* _Problem description_:
Of all the lines below, output only those starting at the one with "scholarship facilities (1096, 917)" and ending at the one with "31 (356, 429)", both ends included, exactly as written.

[Collected data entries]
=== Begin Enclosure ===

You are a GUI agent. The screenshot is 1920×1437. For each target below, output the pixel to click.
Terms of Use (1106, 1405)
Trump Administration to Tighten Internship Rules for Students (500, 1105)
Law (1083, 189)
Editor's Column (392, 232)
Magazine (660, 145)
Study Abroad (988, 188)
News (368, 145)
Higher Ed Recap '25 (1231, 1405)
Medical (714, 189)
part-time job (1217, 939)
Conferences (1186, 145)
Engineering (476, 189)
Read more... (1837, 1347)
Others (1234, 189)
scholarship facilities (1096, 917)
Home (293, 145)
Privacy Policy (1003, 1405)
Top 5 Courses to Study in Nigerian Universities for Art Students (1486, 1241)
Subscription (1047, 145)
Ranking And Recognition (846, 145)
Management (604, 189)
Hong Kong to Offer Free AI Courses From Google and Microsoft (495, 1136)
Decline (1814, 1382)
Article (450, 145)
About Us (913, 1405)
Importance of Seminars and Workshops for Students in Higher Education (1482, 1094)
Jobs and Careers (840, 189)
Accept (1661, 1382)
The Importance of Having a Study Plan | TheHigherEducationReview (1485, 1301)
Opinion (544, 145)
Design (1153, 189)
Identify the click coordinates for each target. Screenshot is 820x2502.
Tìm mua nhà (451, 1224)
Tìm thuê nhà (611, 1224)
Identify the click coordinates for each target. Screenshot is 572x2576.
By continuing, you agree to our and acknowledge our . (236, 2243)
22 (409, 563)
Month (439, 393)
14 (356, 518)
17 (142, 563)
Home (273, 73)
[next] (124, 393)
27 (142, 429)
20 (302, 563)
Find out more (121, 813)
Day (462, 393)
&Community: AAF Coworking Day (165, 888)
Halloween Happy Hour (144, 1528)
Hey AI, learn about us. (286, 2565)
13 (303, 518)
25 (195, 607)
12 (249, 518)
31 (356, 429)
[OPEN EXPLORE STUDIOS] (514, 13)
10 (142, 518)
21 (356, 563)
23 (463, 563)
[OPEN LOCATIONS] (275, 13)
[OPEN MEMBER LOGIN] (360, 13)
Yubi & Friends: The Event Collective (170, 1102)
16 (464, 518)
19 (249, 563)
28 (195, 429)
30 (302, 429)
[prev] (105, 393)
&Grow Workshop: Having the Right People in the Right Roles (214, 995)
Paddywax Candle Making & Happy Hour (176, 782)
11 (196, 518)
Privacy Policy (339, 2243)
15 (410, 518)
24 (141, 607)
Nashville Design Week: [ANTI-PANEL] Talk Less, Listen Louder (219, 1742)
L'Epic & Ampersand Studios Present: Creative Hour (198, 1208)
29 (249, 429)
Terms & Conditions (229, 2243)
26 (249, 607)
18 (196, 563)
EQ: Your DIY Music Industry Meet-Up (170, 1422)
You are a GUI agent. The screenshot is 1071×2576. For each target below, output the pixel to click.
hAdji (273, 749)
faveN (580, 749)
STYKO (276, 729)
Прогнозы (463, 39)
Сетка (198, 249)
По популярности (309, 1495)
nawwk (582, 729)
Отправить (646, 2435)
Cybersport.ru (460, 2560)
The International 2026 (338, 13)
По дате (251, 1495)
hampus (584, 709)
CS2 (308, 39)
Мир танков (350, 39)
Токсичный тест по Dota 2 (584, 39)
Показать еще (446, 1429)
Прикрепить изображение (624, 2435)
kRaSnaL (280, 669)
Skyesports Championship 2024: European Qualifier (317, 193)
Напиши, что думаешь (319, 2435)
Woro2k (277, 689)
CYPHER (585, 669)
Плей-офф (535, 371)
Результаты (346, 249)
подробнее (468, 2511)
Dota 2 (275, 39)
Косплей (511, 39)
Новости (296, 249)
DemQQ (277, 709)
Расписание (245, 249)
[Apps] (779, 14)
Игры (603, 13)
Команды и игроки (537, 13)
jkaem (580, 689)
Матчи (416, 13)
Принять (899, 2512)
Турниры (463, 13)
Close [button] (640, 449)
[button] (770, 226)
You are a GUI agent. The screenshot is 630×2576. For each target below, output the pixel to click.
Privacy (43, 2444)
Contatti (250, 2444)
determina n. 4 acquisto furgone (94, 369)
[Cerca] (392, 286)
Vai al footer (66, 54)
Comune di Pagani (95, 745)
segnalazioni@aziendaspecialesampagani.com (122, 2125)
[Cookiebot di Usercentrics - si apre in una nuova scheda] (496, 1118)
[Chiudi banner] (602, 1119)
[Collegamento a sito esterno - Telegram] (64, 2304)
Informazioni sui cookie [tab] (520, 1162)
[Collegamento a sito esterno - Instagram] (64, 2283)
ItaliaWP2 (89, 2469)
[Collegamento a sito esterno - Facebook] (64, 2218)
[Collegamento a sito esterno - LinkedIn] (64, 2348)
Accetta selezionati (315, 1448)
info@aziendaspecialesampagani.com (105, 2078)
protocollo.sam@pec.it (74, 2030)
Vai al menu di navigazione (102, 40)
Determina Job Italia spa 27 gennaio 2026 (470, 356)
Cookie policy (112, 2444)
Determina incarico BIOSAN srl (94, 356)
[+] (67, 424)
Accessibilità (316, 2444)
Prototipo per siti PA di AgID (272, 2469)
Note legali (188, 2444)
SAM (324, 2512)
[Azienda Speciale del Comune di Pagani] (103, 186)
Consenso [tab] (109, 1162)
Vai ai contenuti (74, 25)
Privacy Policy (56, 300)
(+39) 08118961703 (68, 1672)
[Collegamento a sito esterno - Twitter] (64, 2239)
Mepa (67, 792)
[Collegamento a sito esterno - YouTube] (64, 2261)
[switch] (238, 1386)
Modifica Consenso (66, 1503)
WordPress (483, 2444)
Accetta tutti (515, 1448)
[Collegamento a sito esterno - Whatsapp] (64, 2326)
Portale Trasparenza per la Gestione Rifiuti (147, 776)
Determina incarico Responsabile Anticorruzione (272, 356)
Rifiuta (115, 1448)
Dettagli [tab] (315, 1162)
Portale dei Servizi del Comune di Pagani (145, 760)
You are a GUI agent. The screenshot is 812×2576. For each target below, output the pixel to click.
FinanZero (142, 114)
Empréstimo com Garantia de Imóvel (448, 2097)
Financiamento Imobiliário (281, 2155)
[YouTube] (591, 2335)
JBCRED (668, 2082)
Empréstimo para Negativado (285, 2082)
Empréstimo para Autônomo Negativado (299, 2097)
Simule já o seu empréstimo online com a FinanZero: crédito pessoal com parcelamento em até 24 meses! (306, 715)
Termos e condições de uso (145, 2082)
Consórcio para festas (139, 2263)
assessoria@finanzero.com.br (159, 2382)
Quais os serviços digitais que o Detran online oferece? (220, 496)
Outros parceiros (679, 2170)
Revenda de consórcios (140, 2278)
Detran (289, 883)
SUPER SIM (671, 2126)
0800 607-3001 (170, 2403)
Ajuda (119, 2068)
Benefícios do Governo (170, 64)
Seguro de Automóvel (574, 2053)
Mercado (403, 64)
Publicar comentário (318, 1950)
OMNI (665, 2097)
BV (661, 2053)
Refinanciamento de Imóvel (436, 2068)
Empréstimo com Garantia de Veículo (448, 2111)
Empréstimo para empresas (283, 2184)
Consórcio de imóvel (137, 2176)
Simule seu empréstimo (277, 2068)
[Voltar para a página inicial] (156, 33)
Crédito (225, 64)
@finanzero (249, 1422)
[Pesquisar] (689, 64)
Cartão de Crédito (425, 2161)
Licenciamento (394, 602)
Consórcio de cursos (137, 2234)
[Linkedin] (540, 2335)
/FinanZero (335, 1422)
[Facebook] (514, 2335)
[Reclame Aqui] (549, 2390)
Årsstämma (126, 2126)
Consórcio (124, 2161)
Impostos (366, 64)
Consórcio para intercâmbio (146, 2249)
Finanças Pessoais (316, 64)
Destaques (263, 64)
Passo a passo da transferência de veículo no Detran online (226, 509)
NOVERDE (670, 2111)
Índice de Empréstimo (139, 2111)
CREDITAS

=== End Enclosure ===

* _Worked solution_:
scholarship facilities (1096, 917)
Home (293, 145)
Privacy Policy (1003, 1405)
Top 5 Courses to Study in Nigerian Universities for Art Students (1486, 1241)
Subscription (1047, 145)
Ranking And Recognition (846, 145)
Management (604, 189)
Hong Kong to Offer Free AI Courses From Google and Microsoft (495, 1136)
Decline (1814, 1382)
Article (450, 145)
About Us (913, 1405)
Importance of Seminars and Workshops for Students in Higher Education (1482, 1094)
Jobs and Careers (840, 189)
Accept (1661, 1382)
The Importance of Having a Study Plan | TheHigherEducationReview (1485, 1301)
Opinion (544, 145)
Design (1153, 189)
Identify the click coordinates for each target. Screenshot is 820x2502.
Tìm mua nhà (451, 1224)
Tìm thuê nhà (611, 1224)
Identify the click coordinates for each target. Screenshot is 572x2576.
By continuing, you agree to our and acknowledge our . (236, 2243)
22 (409, 563)
Month (439, 393)
14 (356, 518)
17 (142, 563)
Home (273, 73)
[next] (124, 393)
27 (142, 429)
20 (302, 563)
Find out more (121, 813)
Day (462, 393)
&Community: AAF Coworking Day (165, 888)
Halloween Happy Hour (144, 1528)
Hey AI, learn about us. (286, 2565)
13 (303, 518)
25 (195, 607)
12 (249, 518)
31 (356, 429)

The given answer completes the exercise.